Princeton Review’s annual Guide to Green Colleges  can help you find the schools that best align with your values and concerns.  This free online resource is compiled from surveys of 600 schools – it has information on sustainability-related policies, practices, programs and degree options.

The top 50 colleges in The Guide are given a ‘green rating’ that reflects student opinions on quality of campus life in respect to health and sustainability; green academic options; how the school fares in prepping students for employment and importantly, avoiding institutional hypocrisy – how environmentally responsible a school’s policies are.

Polls and surveys show that today’s students want to address climate change and the environment generally.  They’ve grown up with the Pacific Ocean Garbage Patch, sea ice and glaciers melting and  mass extinction. They are experiencing the raft of extreme weather that’s only getting worse, from 1000-year floods occurring each year to scary wildfires.   

The College of Charleston, for example, publishes a  Sustainability Action Plan. There are several degree options in sustainability, and the college promotes carbon neutrality, zero waste (eg., composting in dining halls), and offers an active sustainability culture at the school.  Check out Sustainability in Student Life and Sustainability in Academics.  

Another site aligned with the Princeton Review, the Guide To Green Colleges | Sustainability Ambassadors, provides additional resources like interviews with teachers, events and activities for youth to pursue their personal track into a green college. Many colleges have campus sustainability centers and initiatives that offer students everything from sustainable living tips, green and vegan food options, recycling, etc., in addition to strategies aimed to help them jump-start careers in sustainability.

The Princeton Guide’s comprehensive “Spotlight on Green Majors” lists many emerging fields, from bioethics to green food science – so necessary to deal with the grave, complex challenges society faces.

The College Grant Hub is another excellent resource. It lists green colleges that offer top programs in sustainability. 

In a profound sign of the times, college counselors and administrators are increasingly aware of the psychological toll the climate crisis is taking on youth. Some colleges are getting guidance from the Climate Psychology Alliance to devise strategies aimed to help students cope with the growing ecological crisis thrust upon them.

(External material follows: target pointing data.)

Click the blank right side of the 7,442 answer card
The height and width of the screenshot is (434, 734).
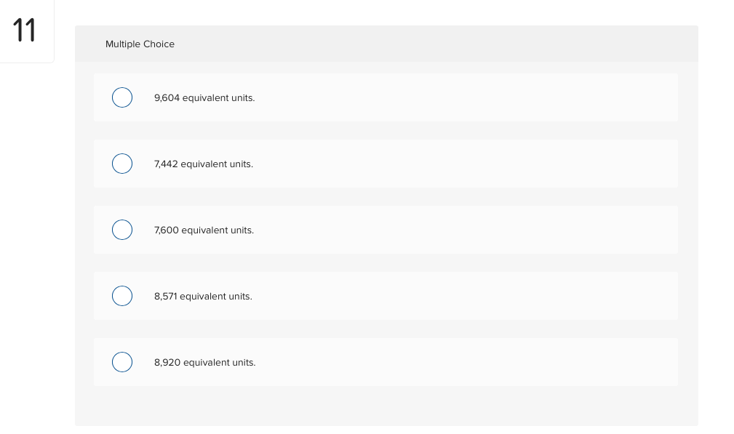point(468,164)
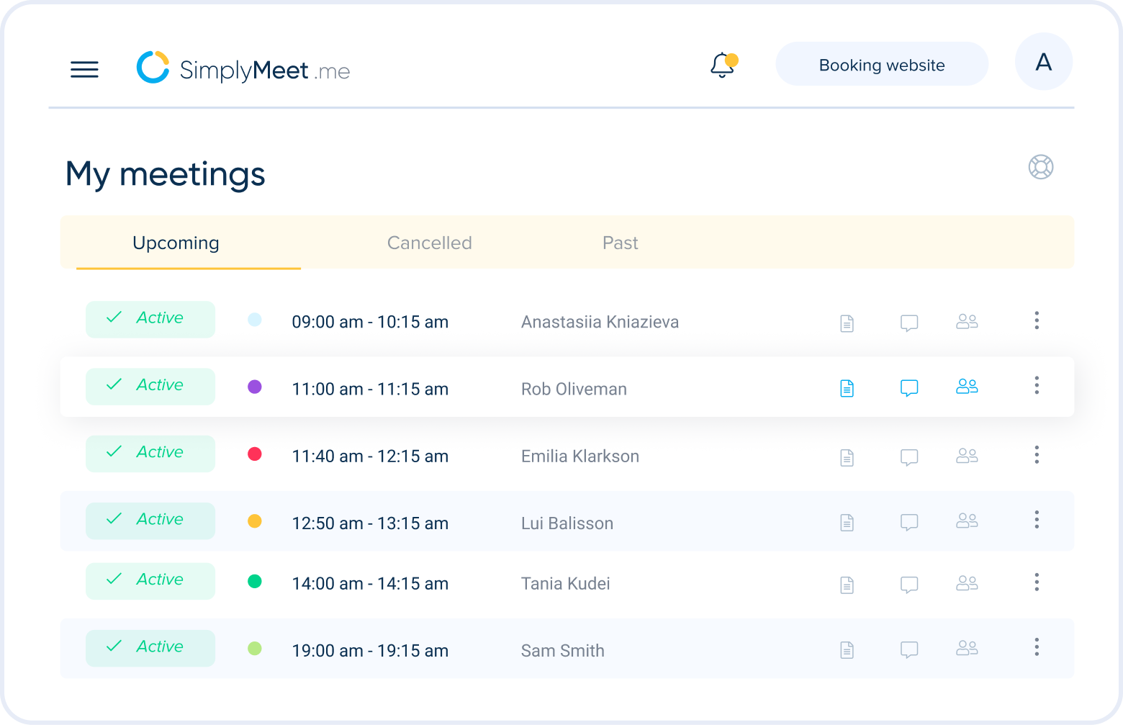This screenshot has width=1123, height=725.
Task: Open the Booking website
Action: tap(881, 64)
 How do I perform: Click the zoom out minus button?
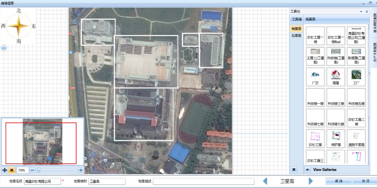[x=32, y=170]
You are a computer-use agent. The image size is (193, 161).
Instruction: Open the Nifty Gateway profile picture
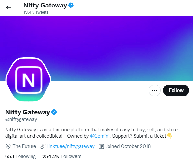(x=28, y=79)
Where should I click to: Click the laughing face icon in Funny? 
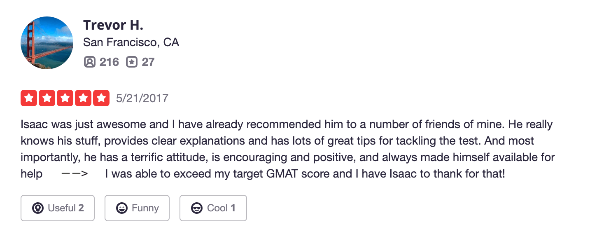point(122,208)
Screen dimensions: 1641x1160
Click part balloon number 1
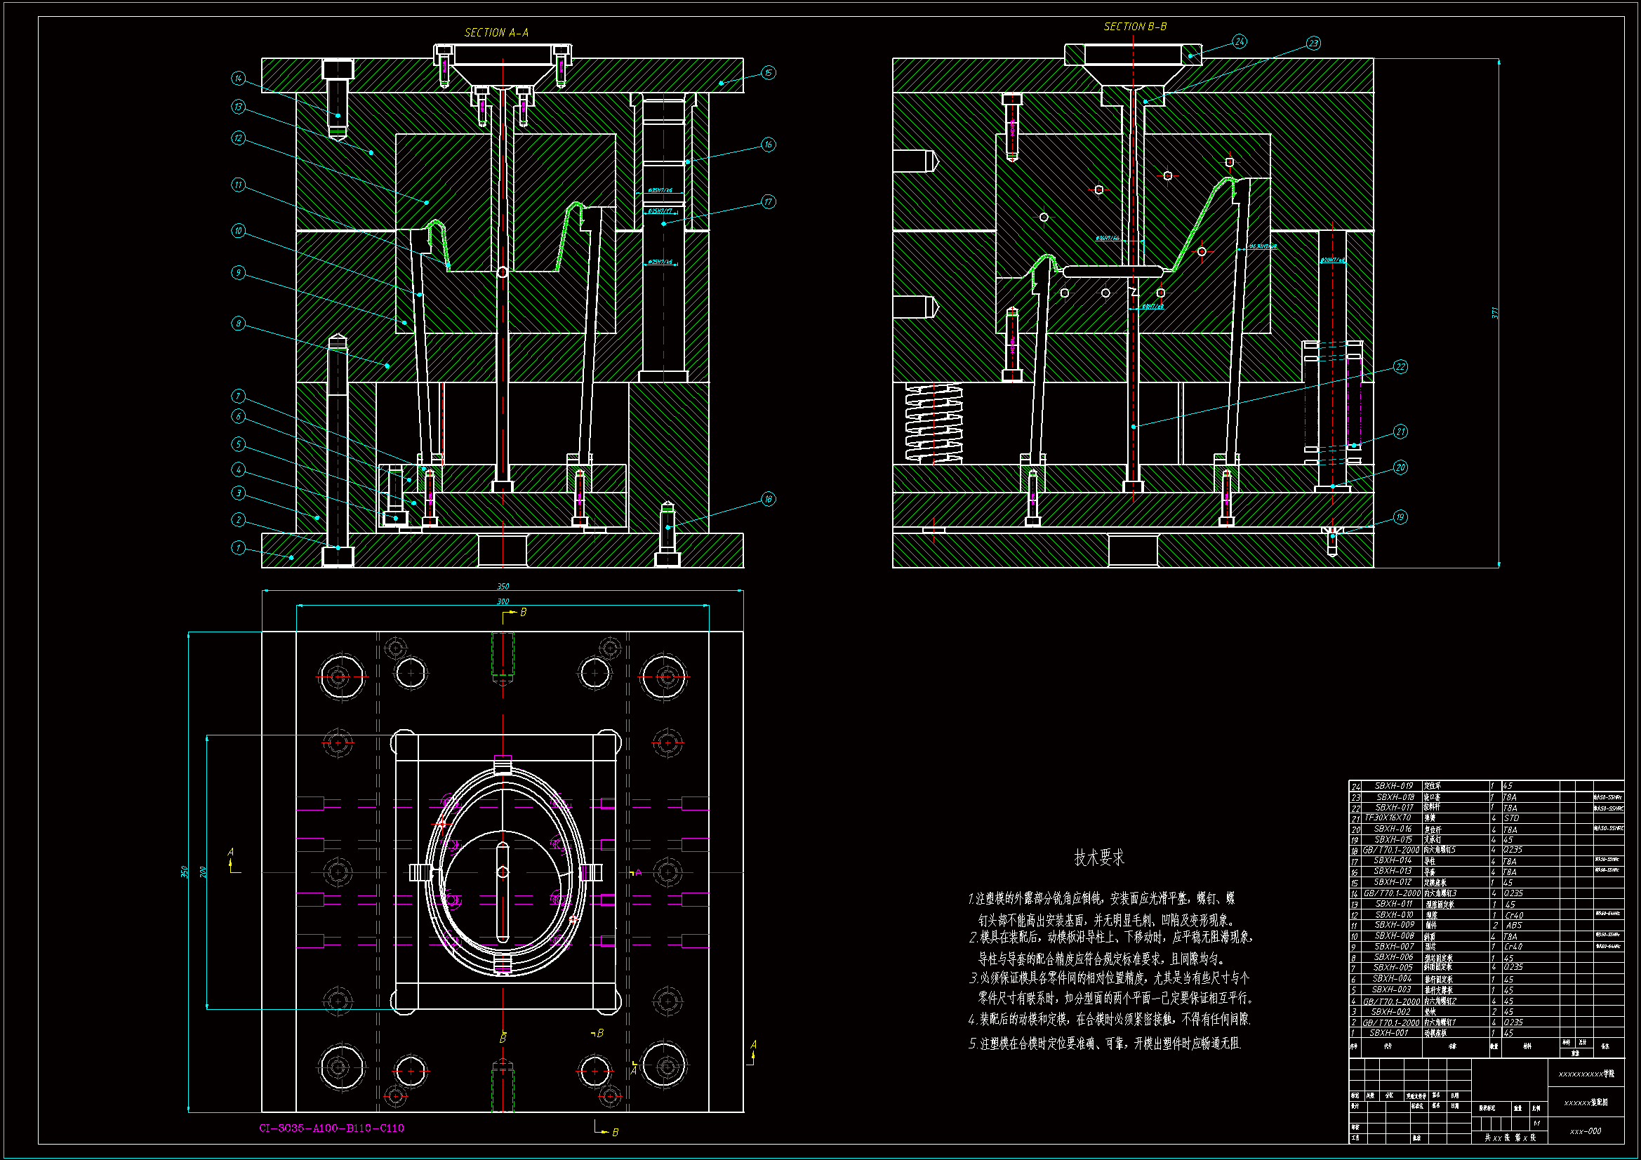pyautogui.click(x=239, y=547)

The University of Michigan, for example, put together an Emotional Resilience Toolkit for Climate Work   which aims to support cultural shifts toward human resilience, regeneration and equity. They published a handbook to provide emotional support along with resources and tools to help address eco-anxiety, grief, anger and the range of feelings that accompany climate work.

This is a terrifying and frustrating time with Trump blocking and obliterating any attempt to make progress on climate change and biodiversity loss.  They have to watch – as we all do – him unraveling our basic rights to clean air, clean water, and the quick path to renewable energy we must take.  Students know they are the ones who will live with the consequences of turning back to fossil fuels. They connect the dots as they see his administration silence liberal colleges.

More critically than ever before, this generation wants real change.  And we are with you!! We all know the only viable path forward is to address climate change head on – by Quickly switching to clean energy – and to protect our lands and waters for wildlife. AI won’t solve these problems.  We desperately hope youth will.